Recorded data
--- begin ---
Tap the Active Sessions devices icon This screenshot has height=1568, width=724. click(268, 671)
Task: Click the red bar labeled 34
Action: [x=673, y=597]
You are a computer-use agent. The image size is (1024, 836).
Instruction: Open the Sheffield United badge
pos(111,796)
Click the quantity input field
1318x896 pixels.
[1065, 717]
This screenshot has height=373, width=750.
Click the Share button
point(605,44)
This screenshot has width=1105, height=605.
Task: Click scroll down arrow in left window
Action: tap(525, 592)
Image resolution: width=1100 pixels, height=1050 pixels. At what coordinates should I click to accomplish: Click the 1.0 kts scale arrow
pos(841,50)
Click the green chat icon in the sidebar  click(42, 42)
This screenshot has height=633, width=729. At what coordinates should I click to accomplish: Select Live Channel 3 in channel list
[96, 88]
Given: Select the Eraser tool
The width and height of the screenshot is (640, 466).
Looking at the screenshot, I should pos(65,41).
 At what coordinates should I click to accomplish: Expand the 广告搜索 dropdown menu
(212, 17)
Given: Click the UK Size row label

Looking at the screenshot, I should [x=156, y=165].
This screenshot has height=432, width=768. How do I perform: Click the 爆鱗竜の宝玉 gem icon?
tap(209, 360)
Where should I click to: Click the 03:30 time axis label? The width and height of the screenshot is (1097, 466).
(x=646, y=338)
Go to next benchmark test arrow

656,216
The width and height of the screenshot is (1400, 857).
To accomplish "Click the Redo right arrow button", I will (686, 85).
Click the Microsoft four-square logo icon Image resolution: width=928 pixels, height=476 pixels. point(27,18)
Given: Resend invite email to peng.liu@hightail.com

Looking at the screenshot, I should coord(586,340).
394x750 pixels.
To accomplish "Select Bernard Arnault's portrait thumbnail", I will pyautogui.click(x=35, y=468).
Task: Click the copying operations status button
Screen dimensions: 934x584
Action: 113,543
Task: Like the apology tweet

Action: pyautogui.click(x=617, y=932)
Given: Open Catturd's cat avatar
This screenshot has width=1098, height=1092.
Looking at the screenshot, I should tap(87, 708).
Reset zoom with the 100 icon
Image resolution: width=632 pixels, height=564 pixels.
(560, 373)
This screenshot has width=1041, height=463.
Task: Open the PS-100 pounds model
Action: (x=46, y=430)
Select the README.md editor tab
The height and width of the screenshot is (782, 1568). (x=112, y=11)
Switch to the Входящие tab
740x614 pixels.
--- end ---
● **Task to complete**:
Recast the records starting with the line that contains "Where should I" and going on through the line that contains "will (686, 85)." as a JSON list of strings, one string per line, leaving out blank lines.

● **Result for this exercise**:
[
  "Where should I click to: Click the 03:30 time axis label? The width and height of the screenshot is (1097, 466).",
  "(x=646, y=338)",
  "Go to next benchmark test arrow",
  "656,216",
  "The width and height of the screenshot is (1400, 857).",
  "To accomplish \"Click the Redo right arrow button\", I will (686, 85)."
]